With the summer heat beginning to make its mark, this upcoming July will likely be quite the scorcher. Unlike any other season, drivers will be experiencing intense amounts of heat when they leave their cars out in the open this summer. While there are many concerns that come to mind regarding children, animals, and gas, there is a specific concern that, with the Fourth of July coming around, needs to be addressed: What might happen if a hot car houses fireworks?
Well, that. That could happen.
Keeping something that’s meant to explode in the night sky inside of a hot car is dangerous. Regardless of the results, if a firework were to go off inside of a car, the potential threat that it poses to a driver and those around them would be tangible. No one wants to be in a small space with a firework, especially on the road where they least expect it.
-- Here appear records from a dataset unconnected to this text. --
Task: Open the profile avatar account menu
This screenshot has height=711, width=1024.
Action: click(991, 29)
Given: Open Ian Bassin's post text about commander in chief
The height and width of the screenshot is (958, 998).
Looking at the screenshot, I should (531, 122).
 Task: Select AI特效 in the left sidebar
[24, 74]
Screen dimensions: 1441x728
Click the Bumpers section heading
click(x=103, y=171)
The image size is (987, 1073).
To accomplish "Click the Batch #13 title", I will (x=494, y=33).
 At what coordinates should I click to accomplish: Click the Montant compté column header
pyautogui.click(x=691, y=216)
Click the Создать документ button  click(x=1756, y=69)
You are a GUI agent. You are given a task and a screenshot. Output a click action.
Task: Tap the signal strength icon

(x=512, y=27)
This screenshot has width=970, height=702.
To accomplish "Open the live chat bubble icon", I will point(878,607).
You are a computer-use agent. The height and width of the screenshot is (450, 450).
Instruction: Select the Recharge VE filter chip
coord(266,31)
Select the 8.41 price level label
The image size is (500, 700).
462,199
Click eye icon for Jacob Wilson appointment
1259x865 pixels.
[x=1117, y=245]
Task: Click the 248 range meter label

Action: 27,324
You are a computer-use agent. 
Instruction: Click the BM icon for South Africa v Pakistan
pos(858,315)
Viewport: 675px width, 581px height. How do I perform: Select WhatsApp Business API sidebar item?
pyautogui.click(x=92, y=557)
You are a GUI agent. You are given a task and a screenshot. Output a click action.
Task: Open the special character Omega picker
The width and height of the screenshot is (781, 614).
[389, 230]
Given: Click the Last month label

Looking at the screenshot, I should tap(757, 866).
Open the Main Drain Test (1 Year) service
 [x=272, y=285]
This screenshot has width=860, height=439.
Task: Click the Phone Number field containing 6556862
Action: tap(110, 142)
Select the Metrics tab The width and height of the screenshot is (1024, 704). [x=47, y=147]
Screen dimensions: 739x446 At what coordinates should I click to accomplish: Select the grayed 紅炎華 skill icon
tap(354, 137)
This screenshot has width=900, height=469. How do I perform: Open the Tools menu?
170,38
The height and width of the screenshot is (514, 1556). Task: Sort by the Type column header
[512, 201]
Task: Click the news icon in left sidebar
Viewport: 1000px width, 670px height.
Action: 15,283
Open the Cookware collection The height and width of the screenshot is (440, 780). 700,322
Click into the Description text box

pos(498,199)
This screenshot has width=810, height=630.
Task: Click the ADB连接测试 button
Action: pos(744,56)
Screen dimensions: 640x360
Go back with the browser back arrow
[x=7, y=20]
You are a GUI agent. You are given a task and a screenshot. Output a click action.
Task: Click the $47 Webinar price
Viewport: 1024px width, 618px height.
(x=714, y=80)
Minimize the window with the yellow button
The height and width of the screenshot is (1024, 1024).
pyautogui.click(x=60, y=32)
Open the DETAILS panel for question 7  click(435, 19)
Thankfully, it’s unlikely that this will occur naturally due to the particulars of igniting a firework. While the sun is, to the layman, hot, the amount of heat that would be needed to get fireworks up and out is much more than the sun already provides. Unless the igniter is using concentrated heat from a certain glass (refer to the heat produced by angling a magnifying glass), there’s no way that the glass from a car would set anything ablaze; if it was able to, car fires would be a rampant issue!
So for those looking to store their fireworks in a car, know that the danger posed by the summer heat can do nothing to your upcoming display. We hope you enjoy your celebration of American history with the safety and attention you would give to your driving experience.